↓↓↓

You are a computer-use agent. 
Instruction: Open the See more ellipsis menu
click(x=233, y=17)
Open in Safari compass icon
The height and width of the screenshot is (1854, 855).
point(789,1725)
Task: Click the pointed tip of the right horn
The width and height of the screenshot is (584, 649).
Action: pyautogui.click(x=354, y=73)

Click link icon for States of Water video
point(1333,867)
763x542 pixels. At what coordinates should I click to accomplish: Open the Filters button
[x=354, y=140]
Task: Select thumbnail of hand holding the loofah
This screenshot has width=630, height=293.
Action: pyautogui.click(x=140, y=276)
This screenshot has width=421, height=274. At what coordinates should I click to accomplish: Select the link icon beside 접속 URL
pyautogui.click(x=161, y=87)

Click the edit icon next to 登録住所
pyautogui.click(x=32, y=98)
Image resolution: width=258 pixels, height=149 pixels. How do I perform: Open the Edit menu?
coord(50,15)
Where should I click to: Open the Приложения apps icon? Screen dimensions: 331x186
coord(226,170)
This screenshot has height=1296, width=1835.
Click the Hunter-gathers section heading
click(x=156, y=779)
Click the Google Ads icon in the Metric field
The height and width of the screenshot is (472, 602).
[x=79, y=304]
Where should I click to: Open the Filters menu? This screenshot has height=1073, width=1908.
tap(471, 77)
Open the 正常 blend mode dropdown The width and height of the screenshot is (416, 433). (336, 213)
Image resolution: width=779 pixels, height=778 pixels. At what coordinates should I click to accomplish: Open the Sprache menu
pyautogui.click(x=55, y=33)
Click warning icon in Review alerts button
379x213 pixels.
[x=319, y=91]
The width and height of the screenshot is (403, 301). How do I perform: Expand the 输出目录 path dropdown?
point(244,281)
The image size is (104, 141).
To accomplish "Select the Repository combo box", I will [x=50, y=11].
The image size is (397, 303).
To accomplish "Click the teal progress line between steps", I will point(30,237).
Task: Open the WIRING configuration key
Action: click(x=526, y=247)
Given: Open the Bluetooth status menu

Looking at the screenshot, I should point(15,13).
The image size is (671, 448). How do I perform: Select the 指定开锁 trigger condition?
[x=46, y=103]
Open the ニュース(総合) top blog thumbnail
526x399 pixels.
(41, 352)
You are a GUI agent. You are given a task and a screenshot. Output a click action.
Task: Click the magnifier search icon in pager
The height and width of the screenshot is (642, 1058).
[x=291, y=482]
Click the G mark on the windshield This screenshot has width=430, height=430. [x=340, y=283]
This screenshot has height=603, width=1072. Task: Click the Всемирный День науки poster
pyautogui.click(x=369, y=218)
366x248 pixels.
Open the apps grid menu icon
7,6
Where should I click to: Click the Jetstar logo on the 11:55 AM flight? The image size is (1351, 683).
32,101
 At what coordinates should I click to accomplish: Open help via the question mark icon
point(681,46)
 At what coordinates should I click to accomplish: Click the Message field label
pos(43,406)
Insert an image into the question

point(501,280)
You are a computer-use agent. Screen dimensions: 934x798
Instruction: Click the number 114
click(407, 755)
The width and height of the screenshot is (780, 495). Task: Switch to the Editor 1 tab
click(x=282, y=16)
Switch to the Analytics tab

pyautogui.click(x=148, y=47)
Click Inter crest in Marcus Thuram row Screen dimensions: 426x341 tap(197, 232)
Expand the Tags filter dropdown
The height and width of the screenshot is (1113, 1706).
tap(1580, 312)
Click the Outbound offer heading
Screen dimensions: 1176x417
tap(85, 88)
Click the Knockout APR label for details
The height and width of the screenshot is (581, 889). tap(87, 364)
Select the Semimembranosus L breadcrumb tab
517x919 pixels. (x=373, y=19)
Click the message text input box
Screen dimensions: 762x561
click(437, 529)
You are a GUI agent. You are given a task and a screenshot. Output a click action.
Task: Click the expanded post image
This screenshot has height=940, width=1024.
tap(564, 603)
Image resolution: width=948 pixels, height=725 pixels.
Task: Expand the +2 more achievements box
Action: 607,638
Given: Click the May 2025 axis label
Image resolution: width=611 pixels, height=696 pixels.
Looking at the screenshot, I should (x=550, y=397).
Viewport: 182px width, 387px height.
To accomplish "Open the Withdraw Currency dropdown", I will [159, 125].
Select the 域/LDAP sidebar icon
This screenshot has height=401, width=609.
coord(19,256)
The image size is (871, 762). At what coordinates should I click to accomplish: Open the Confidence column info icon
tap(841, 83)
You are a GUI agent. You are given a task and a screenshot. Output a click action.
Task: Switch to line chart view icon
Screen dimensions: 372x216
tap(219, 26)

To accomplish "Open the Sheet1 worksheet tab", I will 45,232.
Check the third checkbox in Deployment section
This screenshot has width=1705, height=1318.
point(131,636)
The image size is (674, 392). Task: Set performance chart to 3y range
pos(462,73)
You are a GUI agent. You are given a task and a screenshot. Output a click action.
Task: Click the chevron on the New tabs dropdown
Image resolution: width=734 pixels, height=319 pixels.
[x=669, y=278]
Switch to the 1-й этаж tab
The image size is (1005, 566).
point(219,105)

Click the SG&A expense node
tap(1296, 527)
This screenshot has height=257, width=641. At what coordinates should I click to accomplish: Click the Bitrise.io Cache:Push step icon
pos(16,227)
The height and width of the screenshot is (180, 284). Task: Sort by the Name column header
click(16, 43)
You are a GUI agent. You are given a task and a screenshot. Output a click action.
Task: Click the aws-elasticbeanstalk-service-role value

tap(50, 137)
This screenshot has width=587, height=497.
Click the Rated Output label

↑↑↑

▶ _What is being asked_
Render the lines above as a JSON list of strings, one string per line, leaving out the blank lines.

▶ _Solved exercise_
[
  "You are a computer-use agent. ",
  "Instruction: Open the See more ellipsis menu",
  "click(x=233, y=17)",
  "Open in Safari compass icon",
  "The height and width of the screenshot is (1854, 855).",
  "point(789,1725)",
  "Task: Click the pointed tip of the right horn",
  "The width and height of the screenshot is (584, 649).",
  "Action: pyautogui.click(x=354, y=73)",
  "Click link icon for States of Water video",
  "point(1333,867)",
  "763x542 pixels. At what coordinates should I click to accomplish: Open the Filters button",
  "[x=354, y=140]",
  "Task: Select thumbnail of hand holding the loofah",
  "This screenshot has width=630, height=293.",
  "Action: pyautogui.click(x=140, y=276)",
  "This screenshot has width=421, height=274. At what coordinates should I click to accomplish: Select the link icon beside 접속 URL",
  "pyautogui.click(x=161, y=87)",
  "Click the edit icon next to 登録住所",
  "pyautogui.click(x=32, y=98)",
  "Image resolution: width=258 pixels, height=149 pixels. How do I perform: Open the Edit menu?",
  "coord(50,15)",
  "Where should I click to: Open the Приложения apps icon? Screen dimensions: 331x186",
  "coord(226,170)",
  "This screenshot has height=1296, width=1835.",
  "Click the Hunter-gathers section heading",
  "click(x=156, y=779)",
  "Click the Google Ads icon in the Metric field",
  "The height and width of the screenshot is (472, 602).",
  "[x=79, y=304]",
  "Where should I click to: Open the Filters menu? This screenshot has height=1073, width=1908.",
  "tap(471, 77)",
  "Open the 正常 blend mode dropdown The width and height of the screenshot is (416, 433). (336, 213)",
  "Image resolution: width=779 pixels, height=778 pixels. At what coordinates should I click to accomplish: Open the Sprache menu",
  "pyautogui.click(x=55, y=33)",
  "Click warning icon in Review alerts button",
  "379x213 pixels.",
  "[x=319, y=91]",
  "The width and height of the screenshot is (403, 301). How do I perform: Expand the 输出目录 path dropdown?",
  "point(244,281)",
  "The image size is (104, 141).",
  "To accomplish \"Select the Repository combo box\", I will [x=50, y=11].",
  "The image size is (397, 303).",
  "To accomplish \"Click the teal progress line between steps\", I will point(30,237).",
  "Task: Open the WIRING configuration key",
  "Action: click(x=526, y=247)",
  "Given: Open the Bluetooth status menu",
  "Looking at the screenshot, I should point(15,13).",
  "The image size is (671, 448). How do I perform: Select the 指定开锁 trigger condition?",
  "[x=46, y=103]",
  "Open the ニュース(総合) top blog thumbnail",
  "526x399 pixels.",
  "(41, 352)",
  "You are a GUI agent. You are given a task and a screenshot. Output a click action.",
  "Task: Click the magnifier search icon in pager",
  "The height and width of the screenshot is (642, 1058).",
  "[x=291, y=482]",
  "Click the G mark on the windshield This screenshot has width=430, height=430. [x=340, y=283]",
  "This screenshot has height=603, width=1072. Task: Click the Всемирный День науки poster",
  "pyautogui.click(x=369, y=218)",
  "366x248 pixels.",
  "Open the apps grid menu icon",
  "7,6",
  "Where should I click to: Click the Jetstar logo on the 11:55 AM flight? The image size is (1351, 683).",
  "32,101",
  " At what coordinates should I click to accomplish: Open help via the question mark icon",
  "point(681,46)",
  " At what coordinates should I click to accomplish: Click the Message field label",
  "pos(43,406)",
  "Insert an image into the question",
  "point(501,280)",
  "You are a computer-use agent. Screen dimensions: 934x798",
  "Instruction: Click the number 114",
  "click(407, 755)",
  "The width and height of the screenshot is (780, 495). Task: Switch to the Editor 1 tab",
  "click(x=282, y=16)",
  "Switch to the Analytics tab",
  "pyautogui.click(x=148, y=47)",
  "Click Inter crest in Marcus Thuram row Screen dimensions: 426x341 tap(197, 232)",
  "Expand the Tags filter dropdown",
  "The height and width of the screenshot is (1113, 1706).",
  "tap(1580, 312)",
  "Click the Outbound offer heading",
  "Screen dimensions: 1176x417",
  "tap(85, 88)",
  "Click the Knockout APR label for details",
  "The height and width of the screenshot is (581, 889). tap(87, 364)",
  "Select the Semimembranosus L breadcrumb tab",
  "517x919 pixels. (x=373, y=19)",
  "Click the message text input box",
  "Screen dimensions: 762x561",
  "click(437, 529)",
  "You are a GUI agent. You are given a task and a screenshot. Output a click action.",
  "Task: Click the expanded post image",
  "This screenshot has height=940, width=1024.",
  "tap(564, 603)",
  "Image resolution: width=948 pixels, height=725 pixels.",
  "Task: Expand the +2 more achievements box",
  "Action: 607,638",
  "Given: Click the May 2025 axis label",
  "Image resolution: width=611 pixels, height=696 pixels.",
  "Looking at the screenshot, I should (x=550, y=397).",
  "Viewport: 182px width, 387px height.",
  "To accomplish \"Open the Withdraw Currency dropdown\", I will [159, 125].",
  "Select the 域/LDAP sidebar icon",
  "This screenshot has height=401, width=609.",
  "coord(19,256)",
  "The image size is (871, 762). At what coordinates should I click to accomplish: Open the Confidence column info icon",
  "tap(841, 83)",
  "You are a GUI agent. You are given a task and a screenshot. Output a click action.",
  "Task: Switch to line chart view icon",
  "Screen dimensions: 372x216",
  "tap(219, 26)",
  "To accomplish \"Open the Sheet1 worksheet tab\", I will 45,232.",
  "Check the third checkbox in Deployment section",
  "This screenshot has width=1705, height=1318.",
  "point(131,636)",
  "The image size is (674, 392). Task: Set performance chart to 3y range",
  "pos(462,73)",
  "You are a GUI agent. You are given a task and a screenshot. Output a click action.",
  "Task: Click the chevron on the New tabs dropdown",
  "Image resolution: width=734 pixels, height=319 pixels.",
  "[x=669, y=278]",
  "Switch to the 1-й этаж tab",
  "The image size is (1005, 566).",
  "point(219,105)",
  "Click the SG&A expense node",
  "tap(1296, 527)",
  "This screenshot has height=257, width=641. At what coordinates should I click to accomplish: Click the Bitrise.io Cache:Push step icon",
  "pos(16,227)",
  "The height and width of the screenshot is (180, 284). Task: Sort by the Name column header",
  "click(16, 43)",
  "You are a GUI agent. You are given a task and a screenshot. Output a click action.",
  "Task: Click the aws-elasticbeanstalk-service-role value",
  "tap(50, 137)",
  "This screenshot has width=587, height=497.",
  "Click the Rated Output label"
]